- [WORK REQUIRED]
Find the line containing "Luật Chơi Cơ" in the listing below. Repeat it exactly, along with each following line up to and including the one containing "[Follow on Twitter] (99, 2462)".

- [DATA EXCERPTS]
━━━━━━

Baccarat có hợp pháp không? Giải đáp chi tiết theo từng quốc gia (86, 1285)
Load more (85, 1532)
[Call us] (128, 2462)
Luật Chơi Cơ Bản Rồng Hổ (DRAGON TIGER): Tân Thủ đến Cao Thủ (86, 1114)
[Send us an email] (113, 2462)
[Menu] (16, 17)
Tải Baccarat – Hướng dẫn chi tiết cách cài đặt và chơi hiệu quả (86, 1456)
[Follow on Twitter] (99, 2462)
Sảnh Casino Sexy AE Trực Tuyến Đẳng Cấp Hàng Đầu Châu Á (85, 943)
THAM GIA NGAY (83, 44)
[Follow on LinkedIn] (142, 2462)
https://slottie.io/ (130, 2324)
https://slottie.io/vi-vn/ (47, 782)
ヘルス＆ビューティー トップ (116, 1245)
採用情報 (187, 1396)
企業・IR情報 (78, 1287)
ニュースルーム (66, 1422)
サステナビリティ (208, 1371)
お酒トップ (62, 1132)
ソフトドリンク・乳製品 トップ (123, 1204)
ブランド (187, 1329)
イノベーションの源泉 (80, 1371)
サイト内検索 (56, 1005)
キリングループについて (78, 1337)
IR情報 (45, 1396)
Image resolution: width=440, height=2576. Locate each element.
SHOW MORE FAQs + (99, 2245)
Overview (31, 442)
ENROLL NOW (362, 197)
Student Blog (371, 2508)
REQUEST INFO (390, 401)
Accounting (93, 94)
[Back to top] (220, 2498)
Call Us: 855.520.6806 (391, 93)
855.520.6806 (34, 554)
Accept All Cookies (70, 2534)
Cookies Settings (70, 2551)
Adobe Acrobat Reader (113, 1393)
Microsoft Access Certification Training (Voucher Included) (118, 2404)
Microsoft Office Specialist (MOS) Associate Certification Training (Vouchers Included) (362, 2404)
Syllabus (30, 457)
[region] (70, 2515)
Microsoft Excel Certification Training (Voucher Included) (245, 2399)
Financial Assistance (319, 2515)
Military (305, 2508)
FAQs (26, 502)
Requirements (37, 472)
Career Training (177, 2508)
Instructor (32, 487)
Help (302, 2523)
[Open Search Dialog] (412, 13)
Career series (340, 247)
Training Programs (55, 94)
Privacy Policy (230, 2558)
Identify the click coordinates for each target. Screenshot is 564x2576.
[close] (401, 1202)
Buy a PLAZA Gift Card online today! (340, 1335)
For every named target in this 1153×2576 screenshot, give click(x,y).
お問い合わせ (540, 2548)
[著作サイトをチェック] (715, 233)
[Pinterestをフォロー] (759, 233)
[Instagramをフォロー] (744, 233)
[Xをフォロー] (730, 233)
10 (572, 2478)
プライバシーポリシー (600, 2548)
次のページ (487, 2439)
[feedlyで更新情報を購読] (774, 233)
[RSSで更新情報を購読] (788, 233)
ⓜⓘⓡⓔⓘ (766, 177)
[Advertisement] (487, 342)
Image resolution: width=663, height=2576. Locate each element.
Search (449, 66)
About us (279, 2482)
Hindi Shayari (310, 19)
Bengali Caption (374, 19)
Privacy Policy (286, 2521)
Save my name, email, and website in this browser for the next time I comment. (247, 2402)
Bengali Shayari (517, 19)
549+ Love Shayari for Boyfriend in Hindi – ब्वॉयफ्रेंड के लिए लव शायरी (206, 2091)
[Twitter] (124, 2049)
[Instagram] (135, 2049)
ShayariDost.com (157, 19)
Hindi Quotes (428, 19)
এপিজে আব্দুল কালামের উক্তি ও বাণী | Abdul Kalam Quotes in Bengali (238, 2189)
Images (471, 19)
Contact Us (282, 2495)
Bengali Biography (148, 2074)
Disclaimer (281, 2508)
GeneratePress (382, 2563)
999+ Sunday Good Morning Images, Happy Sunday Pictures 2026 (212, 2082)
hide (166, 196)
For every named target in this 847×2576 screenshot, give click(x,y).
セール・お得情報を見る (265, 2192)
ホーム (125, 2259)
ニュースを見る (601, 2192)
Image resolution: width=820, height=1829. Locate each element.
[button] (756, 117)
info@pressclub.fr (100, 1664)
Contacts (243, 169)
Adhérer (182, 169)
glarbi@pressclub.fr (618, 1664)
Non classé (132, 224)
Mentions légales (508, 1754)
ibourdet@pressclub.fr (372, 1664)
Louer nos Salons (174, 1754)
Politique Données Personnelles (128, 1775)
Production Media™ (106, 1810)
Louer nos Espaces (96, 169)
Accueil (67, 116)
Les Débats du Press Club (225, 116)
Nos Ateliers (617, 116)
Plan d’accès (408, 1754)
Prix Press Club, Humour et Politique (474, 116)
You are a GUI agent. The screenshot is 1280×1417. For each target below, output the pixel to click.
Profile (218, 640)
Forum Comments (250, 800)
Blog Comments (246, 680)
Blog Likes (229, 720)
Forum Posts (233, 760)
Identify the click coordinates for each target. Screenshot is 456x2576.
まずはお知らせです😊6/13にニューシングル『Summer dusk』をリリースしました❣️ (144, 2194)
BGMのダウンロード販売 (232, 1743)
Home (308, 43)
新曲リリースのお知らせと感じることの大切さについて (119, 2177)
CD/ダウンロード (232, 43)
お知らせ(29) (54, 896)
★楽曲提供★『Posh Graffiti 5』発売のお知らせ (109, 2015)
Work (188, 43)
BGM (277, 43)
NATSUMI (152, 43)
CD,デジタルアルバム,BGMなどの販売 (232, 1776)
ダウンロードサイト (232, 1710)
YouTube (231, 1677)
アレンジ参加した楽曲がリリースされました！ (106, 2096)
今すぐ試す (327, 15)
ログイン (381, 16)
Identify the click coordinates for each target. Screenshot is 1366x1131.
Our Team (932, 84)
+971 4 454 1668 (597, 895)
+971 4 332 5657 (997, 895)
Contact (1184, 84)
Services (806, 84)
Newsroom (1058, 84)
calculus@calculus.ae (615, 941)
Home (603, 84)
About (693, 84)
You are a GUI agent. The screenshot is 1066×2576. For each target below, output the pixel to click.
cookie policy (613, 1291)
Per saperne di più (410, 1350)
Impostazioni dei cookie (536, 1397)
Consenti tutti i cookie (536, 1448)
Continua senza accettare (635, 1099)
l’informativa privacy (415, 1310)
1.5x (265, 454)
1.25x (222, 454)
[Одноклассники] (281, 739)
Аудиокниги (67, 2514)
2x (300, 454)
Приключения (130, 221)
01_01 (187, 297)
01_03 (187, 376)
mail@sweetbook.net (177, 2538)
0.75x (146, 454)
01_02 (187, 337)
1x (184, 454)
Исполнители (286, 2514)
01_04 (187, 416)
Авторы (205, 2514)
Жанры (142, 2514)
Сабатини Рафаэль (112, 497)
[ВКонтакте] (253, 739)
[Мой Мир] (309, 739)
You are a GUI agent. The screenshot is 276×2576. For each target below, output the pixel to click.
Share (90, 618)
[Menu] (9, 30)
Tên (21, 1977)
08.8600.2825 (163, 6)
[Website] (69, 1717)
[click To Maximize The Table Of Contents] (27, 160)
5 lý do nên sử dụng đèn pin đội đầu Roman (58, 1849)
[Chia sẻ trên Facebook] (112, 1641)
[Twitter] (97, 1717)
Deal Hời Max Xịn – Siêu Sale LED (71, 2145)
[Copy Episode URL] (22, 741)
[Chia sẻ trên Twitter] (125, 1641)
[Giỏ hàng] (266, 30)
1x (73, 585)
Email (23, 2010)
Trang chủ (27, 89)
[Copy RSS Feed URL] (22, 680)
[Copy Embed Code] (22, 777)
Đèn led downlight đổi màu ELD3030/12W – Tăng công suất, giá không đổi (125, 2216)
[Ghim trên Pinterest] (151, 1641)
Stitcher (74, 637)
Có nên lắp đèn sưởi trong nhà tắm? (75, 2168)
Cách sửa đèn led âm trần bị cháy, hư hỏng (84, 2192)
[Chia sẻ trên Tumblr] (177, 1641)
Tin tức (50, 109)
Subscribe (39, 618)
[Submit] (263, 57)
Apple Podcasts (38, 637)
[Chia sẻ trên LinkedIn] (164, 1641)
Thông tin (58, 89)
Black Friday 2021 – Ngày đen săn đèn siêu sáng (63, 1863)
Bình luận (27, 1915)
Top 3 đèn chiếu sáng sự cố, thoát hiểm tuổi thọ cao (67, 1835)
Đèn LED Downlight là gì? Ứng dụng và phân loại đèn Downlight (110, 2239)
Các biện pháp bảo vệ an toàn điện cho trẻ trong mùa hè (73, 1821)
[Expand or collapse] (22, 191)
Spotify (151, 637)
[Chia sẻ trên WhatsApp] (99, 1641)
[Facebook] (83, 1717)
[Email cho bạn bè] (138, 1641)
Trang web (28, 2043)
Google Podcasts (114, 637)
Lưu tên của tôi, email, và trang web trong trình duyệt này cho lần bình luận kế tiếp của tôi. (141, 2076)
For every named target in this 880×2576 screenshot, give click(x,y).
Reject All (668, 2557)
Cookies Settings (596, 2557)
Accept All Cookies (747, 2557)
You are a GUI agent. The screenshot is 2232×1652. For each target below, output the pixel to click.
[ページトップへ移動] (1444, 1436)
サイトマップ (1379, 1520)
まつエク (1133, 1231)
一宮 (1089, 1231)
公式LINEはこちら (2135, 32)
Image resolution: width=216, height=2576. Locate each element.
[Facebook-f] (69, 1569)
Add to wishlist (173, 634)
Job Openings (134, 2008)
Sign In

━━━━━━

- [RESULT OF THIS TASK]
Luật Chơi Cơ Bản Rồng Hổ (DRAGON TIGER): Tân Thủ đến Cao Thủ (86, 1114)
[Send us an email] (113, 2462)
[Menu] (16, 17)
Tải Baccarat – Hướng dẫn chi tiết cách cài đặt và chơi hiệu quả (86, 1456)
[Follow on Twitter] (99, 2462)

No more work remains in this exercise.